> SOURCE INFORMATION

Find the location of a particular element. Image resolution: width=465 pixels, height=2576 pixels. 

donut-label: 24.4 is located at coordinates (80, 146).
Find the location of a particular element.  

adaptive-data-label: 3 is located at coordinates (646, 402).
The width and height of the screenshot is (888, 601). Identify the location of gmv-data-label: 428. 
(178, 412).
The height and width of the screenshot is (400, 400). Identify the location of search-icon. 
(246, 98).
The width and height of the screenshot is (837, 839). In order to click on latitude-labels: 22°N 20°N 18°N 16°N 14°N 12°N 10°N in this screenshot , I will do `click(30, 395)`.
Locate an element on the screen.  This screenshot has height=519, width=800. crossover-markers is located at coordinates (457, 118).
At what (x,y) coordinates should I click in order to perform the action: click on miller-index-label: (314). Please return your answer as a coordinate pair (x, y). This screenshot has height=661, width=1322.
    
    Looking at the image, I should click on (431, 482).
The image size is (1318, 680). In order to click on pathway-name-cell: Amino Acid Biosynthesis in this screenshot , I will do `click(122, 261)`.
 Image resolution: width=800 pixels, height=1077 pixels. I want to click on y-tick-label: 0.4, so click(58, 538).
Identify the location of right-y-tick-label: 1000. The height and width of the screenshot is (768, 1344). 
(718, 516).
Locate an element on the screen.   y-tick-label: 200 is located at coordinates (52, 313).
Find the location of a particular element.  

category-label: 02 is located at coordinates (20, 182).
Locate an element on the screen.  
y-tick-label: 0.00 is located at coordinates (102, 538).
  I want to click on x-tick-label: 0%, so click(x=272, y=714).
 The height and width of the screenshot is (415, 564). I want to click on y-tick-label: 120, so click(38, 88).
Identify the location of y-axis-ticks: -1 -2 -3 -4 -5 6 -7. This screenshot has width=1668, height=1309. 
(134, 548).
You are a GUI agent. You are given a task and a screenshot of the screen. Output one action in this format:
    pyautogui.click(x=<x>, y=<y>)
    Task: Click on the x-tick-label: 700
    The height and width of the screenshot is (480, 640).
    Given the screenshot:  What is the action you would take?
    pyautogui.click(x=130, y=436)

> THE PROBLEM
Copy every one of the entries above word for word, without changing anything.

> PROBLEM SOLUTION
Find the location of a particular element. Image resolution: width=465 pixels, height=2576 pixels. 

donut-label: 24.4 is located at coordinates (80, 146).
Find the location of a particular element.  

adaptive-data-label: 3 is located at coordinates (646, 402).
The width and height of the screenshot is (888, 601). Identify the location of gmv-data-label: 428. 
(178, 412).
The height and width of the screenshot is (400, 400). Identify the location of search-icon. 
(246, 98).
The width and height of the screenshot is (837, 839). In order to click on latitude-labels: 22°N 20°N 18°N 16°N 14°N 12°N 10°N in this screenshot , I will do `click(30, 395)`.
Locate an element on the screen.  This screenshot has height=519, width=800. crossover-markers is located at coordinates (457, 118).
At what (x,y) coordinates should I click in order to perform the action: click on miller-index-label: (314). Please return your answer as a coordinate pair (x, y). This screenshot has height=661, width=1322.
    
    Looking at the image, I should click on (431, 482).
The image size is (1318, 680). In order to click on pathway-name-cell: Amino Acid Biosynthesis in this screenshot , I will do `click(122, 261)`.
 Image resolution: width=800 pixels, height=1077 pixels. I want to click on y-tick-label: 0.4, so click(58, 538).
Identify the location of right-y-tick-label: 1000. The height and width of the screenshot is (768, 1344). 
(718, 516).
Locate an element on the screen.   y-tick-label: 200 is located at coordinates (52, 313).
Find the location of a particular element.  

category-label: 02 is located at coordinates (20, 182).
Locate an element on the screen.  
y-tick-label: 0.00 is located at coordinates (102, 538).
  I want to click on x-tick-label: 0%, so click(x=272, y=714).
 The height and width of the screenshot is (415, 564). I want to click on y-tick-label: 120, so click(38, 88).
Identify the location of y-axis-ticks: -1 -2 -3 -4 -5 6 -7. This screenshot has width=1668, height=1309. 
(134, 548).
You are a GUI agent. You are given a task and a screenshot of the screen. Output one action in this format:
    pyautogui.click(x=<x>, y=<y>)
    Task: Click on the x-tick-label: 700
    The height and width of the screenshot is (480, 640).
    Given the screenshot:  What is the action you would take?
    pyautogui.click(x=130, y=436)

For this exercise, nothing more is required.